When you create a summary table of some data, rounding is almost certain to take place and in most cases this is indicated by specifying the degree of approximation.

### Spurious Accuracy

When a number implies a greater accuracy than it really has, this accuracy is referered to spurious accuracy.

### Error

The error is the difference between what is acceptable and what value is taken for the approximation
The error is a way of qualifying the degree of accuracy of the result.
The majority of the data derived from statistical investigation uses approximations and therefore the values are subject to error.

### Rounding

Rounding up or rounding down is not recommended in statistics because this will lead to a biased error.
You should always try and round to the neasrest unit. This way the extra amounts will hopefully balance out the deducted amounts and will lead to a more accurate result.

### Truncation

This is similar to rounding but just removes the extra digits.
Truncating your numbers will produce a downward bias in the final result.

### Significant Figures

Always using a certain number of significant figures will help you to reduce the error.
It will also remove any spurious error.

### Absolute Error

This is the difference between an approximatation (or estimate) and the rue figure.
These are often not very comparable and for this reason we also have the relative error.

### Relative Error

The relative error is the absolute error divided by the estimated value times 100.

### Biased Errors

These are also known as cumulative or systematic errors
If you have a list of values and the errors are all in one direction (ie all positive or negative) then the result will be biased.

### Unbiased Error

Also known as compensating error.
This occurs when an approximation is to the nearest whole number or complete unit.
example peoples ages and the plus and minus cancel each other out.

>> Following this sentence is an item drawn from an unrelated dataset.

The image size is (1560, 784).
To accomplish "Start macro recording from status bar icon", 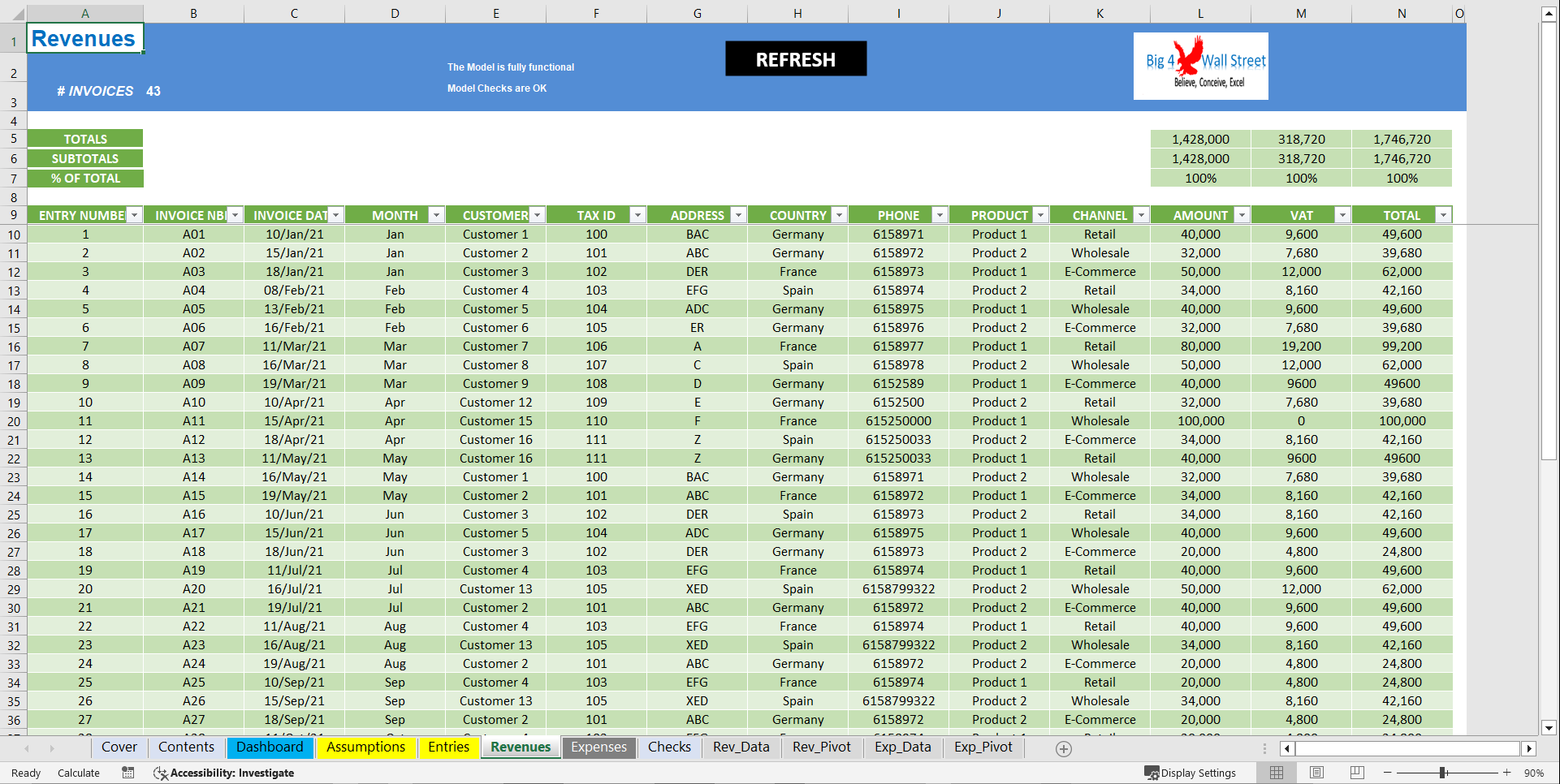I will click(x=127, y=773).
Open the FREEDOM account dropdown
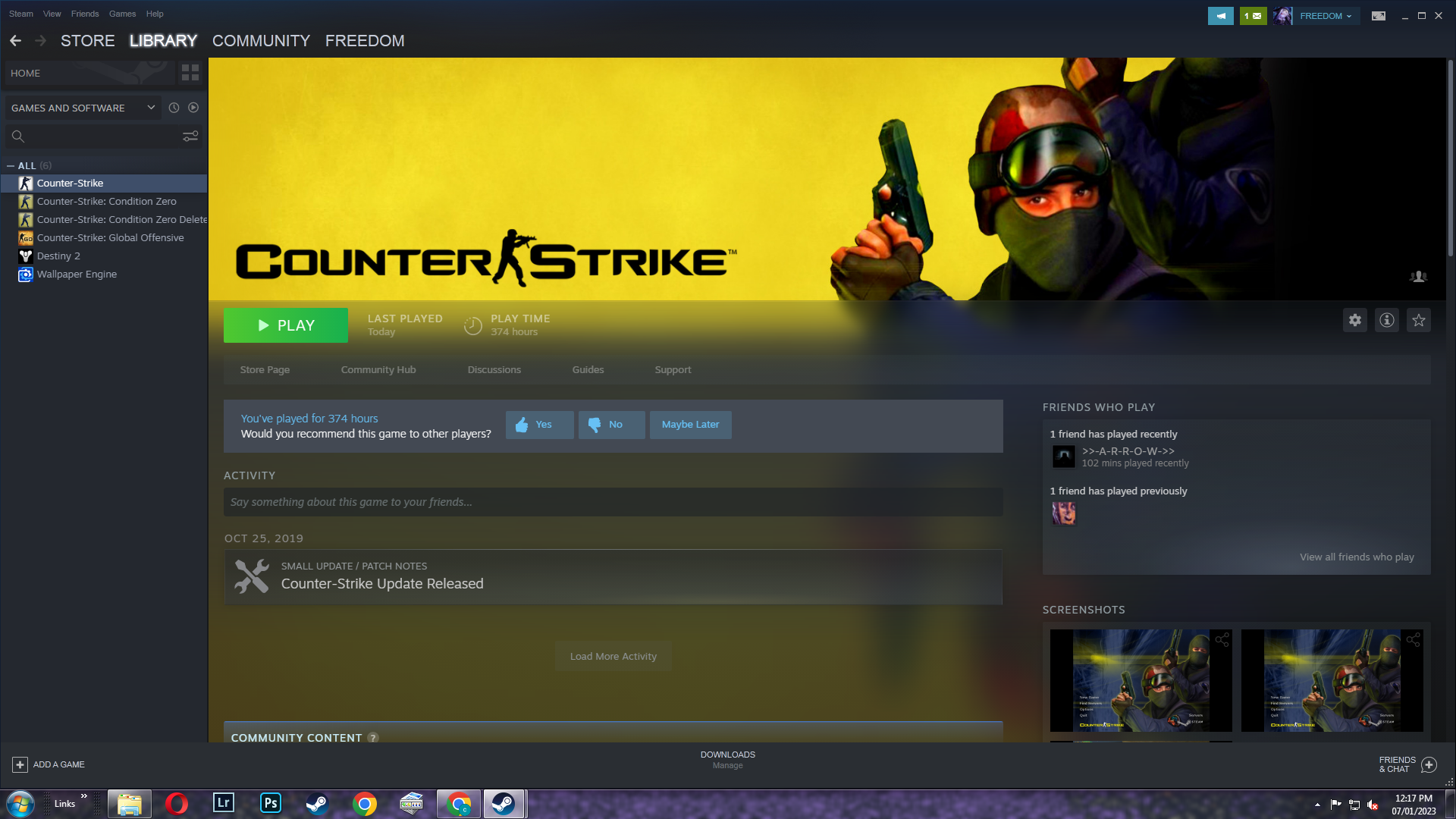 pyautogui.click(x=1325, y=16)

The majority of the calculations performed in statistics contains approximations and errors are present.
The data has probably been rounded or is only accurate to a certain number of significant figures or contains an element of biased or unbiased error.
Normally the degress of accuracy falld well within the limits of tolerance being used.
It can be useful to know what the limits of error are when you are using statistics.
pg 28-31

### Getting the right Result

For sample results are to be used for decistion making it is very important to access the reliability of these results.
Reaching valid conclusions about a population based on a sample relies on two general laws:
Law of statistical regularity
This states that a large sample selected at random from a large population will be ob average representative of the characteristics of the population.
For this law to work the sample selection must be made at random.
Law of inertia of large numbers
Larger groups of data show a higher degree of stability than smaller ones.

These laws are part of the central limit theorem and are ways of describing the theory of probability.